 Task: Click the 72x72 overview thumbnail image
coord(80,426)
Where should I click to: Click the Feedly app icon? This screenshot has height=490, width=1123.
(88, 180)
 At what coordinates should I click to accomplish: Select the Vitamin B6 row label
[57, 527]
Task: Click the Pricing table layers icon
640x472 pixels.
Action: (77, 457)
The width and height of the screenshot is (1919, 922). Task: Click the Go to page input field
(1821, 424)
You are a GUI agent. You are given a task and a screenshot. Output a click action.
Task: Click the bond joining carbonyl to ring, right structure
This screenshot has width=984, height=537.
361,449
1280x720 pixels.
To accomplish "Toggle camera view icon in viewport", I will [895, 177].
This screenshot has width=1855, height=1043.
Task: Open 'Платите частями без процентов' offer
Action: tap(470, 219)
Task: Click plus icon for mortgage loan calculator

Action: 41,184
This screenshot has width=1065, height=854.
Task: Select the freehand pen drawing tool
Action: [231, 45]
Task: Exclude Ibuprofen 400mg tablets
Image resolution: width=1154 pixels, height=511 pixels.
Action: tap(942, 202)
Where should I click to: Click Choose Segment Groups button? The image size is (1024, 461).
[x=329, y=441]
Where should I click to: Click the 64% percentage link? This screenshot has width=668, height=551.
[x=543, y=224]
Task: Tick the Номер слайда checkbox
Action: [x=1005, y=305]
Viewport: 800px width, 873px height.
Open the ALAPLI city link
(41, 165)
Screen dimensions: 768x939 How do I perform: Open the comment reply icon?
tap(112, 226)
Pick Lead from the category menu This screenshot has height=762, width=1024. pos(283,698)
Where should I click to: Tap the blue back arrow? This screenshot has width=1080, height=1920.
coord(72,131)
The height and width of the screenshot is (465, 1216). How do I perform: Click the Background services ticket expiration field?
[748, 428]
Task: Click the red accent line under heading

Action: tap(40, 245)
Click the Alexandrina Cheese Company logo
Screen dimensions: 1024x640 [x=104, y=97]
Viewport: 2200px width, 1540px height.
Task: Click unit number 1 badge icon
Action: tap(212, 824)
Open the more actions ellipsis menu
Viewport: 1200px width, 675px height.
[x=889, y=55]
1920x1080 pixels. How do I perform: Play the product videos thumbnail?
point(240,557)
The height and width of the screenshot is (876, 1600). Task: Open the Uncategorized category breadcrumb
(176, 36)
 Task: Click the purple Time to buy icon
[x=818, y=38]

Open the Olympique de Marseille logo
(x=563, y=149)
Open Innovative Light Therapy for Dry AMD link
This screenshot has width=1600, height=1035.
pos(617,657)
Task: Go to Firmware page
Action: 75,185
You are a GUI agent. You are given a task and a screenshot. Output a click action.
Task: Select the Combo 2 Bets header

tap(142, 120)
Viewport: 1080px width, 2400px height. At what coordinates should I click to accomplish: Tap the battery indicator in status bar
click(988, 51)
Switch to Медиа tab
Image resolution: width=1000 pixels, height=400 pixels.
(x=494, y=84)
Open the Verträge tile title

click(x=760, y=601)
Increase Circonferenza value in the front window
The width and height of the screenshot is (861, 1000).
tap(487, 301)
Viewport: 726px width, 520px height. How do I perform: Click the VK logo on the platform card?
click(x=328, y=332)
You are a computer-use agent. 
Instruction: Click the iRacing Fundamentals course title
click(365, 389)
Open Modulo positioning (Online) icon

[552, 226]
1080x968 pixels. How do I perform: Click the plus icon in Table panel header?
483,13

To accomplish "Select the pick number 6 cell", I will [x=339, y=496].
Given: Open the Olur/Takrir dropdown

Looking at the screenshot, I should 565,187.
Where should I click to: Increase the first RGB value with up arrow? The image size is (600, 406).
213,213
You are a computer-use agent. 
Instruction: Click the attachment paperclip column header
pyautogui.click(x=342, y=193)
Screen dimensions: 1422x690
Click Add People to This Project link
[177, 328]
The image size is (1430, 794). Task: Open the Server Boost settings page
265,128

[ABOUT THIS EXERCISE]:
Everything from the first line above through the line that contains "1280x720 pixels." should be duplicated exactly, please, and nothing beyond it.

[RESPONSE TO THE TASK]:
 Task: Click the 72x72 overview thumbnail image
coord(80,426)
Where should I click to: Click the Feedly app icon? This screenshot has height=490, width=1123.
(88, 180)
 At what coordinates should I click to accomplish: Select the Vitamin B6 row label
[57, 527]
Task: Click the Pricing table layers icon
640x472 pixels.
Action: (77, 457)
The width and height of the screenshot is (1919, 922). Task: Click the Go to page input field
(1821, 424)
You are a GUI agent. You are given a task and a screenshot. Output a click action.
Task: Click the bond joining carbonyl to ring, right structure
This screenshot has width=984, height=537.
361,449
1280x720 pixels.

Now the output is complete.